## Teks Bacaan
....
Pondok Pesantren Babakan Ciwaringin adalah salah satu pesantren tertua di Jawa yang didirikan pada 1715 M/1127 H. oleh Kyai Hasanuddin atau lebih dikenal dengan Kyai Jatira. Di samping sebagai ulama pemimpin pesantren, beliau juga termasuk salah satu pahlawan perjuangan melawan kolonialisme Belanda pada Perang Kedongdong atau disebut juga Perang Cirebon yang terjadi pada 1816-1818.
Setelah Indonesia merdeka, perjuangan dan pengabdian Kyai Jatira diteruskan oleh keturunan-keturunan beliau, yang mengembangkan dan memajukan pondok pesantren yang sudah berdiri lebih dari dua abad ini. Kini, sudah ribuan bahkan ratusan ribu alumni yang tersebar di pelbagai pelosok negeri bahkan sampai luar negeri.
Namun sayang, saat ini keberadaan Pesantren Babakan terusik oleh rencana pembangunan jalan tol yang melintasi areal pondok pesantren. Akibatnya, tidak sedikit tanah-tanah milik pesantren dan masyarakat sekitar akan tergusur oleh rencana pemerintah tersebut.
Peristiwa serupa pernah terjadi pada masa kolonialisme Belanda. Pada 1808 seorang Gubernur Jenderal Willem Herman Daendels (1762-1818) membangun jalan sepanjang 1.000 kilometer yang terbentang dari Anyer, Jawa Barat, sampai Panarukan, Jawa Timur.
Pada waktu itu, rute jalan yang dibangun Daendels akan mengenai lahan pesantren dan tanah masyarakat Babakan Ciwaringin Cirebon. Tentu saja rencana tersebut ditentang oleh Kyai Jatira. Kyai Jatira bersama masyarakat dan santri-santrinya memindah patok-patok pengukur jalan agar tidak mengenai tanah masyarakat dan pesantren yang dirintisnya.
....
## Tugas Pengerjaan
Berdasarkan teks bacaan tentang Pondok Pesantren Babakan Ciwaringin, jelaskan mengapa Kyai Jatira bersama masyarakat dan santri-santrinya memindah patok-patok pengukur jalan pada masa Daendels. Tuliskan jawabanmu dalam satu sampai tiga kalimat.

## Daftar Data
....
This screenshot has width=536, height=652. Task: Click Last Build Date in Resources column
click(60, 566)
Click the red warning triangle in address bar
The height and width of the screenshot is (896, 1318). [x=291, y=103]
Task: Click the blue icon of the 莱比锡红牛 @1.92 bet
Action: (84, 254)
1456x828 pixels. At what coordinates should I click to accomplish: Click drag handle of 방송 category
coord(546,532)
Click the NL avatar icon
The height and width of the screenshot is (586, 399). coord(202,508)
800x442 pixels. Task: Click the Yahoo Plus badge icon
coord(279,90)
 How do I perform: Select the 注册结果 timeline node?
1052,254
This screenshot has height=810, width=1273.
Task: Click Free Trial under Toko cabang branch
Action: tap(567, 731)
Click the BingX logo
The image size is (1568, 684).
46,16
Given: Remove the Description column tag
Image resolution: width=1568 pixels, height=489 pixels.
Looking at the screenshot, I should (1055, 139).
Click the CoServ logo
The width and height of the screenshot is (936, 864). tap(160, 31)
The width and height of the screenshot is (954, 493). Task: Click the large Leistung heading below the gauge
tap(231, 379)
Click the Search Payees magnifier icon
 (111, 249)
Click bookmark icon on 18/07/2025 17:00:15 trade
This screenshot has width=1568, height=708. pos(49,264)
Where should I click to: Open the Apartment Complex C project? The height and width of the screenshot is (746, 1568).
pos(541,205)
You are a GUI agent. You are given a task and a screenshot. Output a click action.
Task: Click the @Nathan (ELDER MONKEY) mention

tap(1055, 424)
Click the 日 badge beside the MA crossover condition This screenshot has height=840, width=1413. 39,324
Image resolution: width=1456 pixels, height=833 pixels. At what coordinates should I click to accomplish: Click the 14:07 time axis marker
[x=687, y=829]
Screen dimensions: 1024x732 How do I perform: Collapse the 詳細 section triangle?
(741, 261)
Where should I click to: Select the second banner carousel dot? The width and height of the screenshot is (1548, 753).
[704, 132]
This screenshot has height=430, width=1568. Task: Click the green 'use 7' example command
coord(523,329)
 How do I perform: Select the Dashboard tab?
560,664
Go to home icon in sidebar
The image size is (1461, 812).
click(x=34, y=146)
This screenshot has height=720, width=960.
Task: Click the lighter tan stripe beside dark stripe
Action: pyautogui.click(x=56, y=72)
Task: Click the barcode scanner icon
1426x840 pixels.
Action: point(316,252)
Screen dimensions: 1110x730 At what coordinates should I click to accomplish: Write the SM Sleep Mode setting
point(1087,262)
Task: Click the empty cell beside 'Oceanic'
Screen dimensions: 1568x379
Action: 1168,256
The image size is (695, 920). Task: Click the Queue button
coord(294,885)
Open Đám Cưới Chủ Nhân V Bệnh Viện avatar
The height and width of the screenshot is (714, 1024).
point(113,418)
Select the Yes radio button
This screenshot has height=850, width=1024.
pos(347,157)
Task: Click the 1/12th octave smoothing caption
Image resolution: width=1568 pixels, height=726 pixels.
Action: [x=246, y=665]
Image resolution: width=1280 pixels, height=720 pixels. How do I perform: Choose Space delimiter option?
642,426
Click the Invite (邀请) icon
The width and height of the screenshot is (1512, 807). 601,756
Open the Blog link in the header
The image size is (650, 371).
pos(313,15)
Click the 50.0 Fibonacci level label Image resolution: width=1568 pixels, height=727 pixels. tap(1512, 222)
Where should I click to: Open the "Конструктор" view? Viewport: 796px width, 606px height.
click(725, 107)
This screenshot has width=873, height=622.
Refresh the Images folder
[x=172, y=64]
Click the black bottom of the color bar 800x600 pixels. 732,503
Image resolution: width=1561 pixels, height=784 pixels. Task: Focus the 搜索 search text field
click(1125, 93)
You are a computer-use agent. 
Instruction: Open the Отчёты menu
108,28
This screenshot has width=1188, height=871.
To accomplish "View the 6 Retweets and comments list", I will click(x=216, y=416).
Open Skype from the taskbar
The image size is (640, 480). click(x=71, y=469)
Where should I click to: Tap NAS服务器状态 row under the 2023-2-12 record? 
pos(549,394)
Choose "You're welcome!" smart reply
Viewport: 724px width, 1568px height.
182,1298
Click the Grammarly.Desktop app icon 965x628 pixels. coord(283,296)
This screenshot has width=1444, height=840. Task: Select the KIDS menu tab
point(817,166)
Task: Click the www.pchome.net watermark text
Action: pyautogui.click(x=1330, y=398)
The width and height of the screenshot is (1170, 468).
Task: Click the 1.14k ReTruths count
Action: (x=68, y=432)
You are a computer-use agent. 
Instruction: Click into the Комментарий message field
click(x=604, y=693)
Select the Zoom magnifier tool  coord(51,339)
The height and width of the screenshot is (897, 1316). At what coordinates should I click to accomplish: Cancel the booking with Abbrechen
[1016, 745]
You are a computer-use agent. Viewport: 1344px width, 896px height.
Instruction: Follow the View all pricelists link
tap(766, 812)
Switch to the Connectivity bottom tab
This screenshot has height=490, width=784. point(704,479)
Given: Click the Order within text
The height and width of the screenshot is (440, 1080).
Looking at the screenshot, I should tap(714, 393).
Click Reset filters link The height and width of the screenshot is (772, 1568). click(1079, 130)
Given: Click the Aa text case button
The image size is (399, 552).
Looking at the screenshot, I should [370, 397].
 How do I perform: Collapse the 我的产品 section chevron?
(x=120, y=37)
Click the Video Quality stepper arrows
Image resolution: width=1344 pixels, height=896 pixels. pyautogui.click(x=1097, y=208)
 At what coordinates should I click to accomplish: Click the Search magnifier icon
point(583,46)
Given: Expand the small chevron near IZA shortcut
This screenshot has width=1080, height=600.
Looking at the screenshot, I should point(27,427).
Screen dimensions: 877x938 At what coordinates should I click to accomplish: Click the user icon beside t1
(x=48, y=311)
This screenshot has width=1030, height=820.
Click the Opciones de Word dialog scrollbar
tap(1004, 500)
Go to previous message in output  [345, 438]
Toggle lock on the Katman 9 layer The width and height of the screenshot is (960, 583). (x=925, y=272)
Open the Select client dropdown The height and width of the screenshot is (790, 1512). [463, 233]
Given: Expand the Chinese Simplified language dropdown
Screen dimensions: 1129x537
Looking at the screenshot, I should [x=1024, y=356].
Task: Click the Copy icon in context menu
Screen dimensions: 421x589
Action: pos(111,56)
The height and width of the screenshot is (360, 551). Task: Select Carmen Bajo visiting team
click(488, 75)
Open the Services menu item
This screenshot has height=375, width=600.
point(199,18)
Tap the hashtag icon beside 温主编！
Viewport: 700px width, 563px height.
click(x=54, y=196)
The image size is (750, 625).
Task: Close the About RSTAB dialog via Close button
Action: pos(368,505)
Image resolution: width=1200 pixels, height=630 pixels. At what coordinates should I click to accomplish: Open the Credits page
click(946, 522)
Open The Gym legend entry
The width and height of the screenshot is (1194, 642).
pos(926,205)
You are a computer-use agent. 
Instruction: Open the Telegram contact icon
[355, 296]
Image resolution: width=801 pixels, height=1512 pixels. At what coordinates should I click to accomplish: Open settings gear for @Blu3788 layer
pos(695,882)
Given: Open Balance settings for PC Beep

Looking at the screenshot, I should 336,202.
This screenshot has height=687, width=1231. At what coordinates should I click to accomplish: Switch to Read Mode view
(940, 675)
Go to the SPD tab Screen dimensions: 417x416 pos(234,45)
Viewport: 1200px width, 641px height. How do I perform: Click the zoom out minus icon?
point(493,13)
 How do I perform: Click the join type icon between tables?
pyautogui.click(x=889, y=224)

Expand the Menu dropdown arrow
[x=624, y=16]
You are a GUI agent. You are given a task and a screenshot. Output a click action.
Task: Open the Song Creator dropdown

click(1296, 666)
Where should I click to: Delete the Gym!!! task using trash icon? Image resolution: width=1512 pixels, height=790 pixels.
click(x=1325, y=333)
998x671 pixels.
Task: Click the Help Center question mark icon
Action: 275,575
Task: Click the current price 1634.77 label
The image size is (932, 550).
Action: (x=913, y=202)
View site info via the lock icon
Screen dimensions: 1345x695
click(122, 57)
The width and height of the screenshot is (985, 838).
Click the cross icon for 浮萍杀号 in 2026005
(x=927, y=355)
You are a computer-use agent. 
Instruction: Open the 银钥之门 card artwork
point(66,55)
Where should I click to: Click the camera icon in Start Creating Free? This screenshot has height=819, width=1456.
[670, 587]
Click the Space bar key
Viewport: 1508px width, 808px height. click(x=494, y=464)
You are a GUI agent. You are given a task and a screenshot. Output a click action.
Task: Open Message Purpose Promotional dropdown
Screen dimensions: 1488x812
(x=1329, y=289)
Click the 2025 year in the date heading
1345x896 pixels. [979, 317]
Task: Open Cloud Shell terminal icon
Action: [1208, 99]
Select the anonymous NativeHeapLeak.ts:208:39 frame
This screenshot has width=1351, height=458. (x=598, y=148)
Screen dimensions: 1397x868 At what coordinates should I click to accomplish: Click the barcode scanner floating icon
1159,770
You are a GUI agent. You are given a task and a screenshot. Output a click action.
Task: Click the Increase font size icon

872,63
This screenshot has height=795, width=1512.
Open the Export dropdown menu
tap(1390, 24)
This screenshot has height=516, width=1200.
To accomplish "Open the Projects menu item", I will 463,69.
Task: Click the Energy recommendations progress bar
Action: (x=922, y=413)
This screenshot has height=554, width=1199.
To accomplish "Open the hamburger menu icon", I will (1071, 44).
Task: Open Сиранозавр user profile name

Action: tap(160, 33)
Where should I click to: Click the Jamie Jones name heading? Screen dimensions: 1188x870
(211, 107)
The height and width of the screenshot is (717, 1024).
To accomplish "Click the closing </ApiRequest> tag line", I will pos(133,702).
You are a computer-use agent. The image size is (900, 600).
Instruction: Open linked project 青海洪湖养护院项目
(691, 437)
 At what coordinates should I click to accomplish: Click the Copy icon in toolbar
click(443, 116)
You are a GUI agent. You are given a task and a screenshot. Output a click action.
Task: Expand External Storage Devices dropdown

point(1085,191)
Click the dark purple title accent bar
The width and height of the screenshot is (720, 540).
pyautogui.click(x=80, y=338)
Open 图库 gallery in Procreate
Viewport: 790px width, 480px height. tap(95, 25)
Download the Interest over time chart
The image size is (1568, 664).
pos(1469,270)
....
## Hasil Jawaban
Rute jalan yang dibangun Daendels akan mengenai lahan pesantren dan tanah masyarakat Babakan Ciwaringin, sehingga Kyai Jatira menentang rencana tersebut. Oleh karena itu, beliau bersama masyarakat dan santri-santrinya memindah patok-patok pengukur jalan agar jalan itu tidak mengenai tanah masyarakat dan pesantren yang dirintisnya.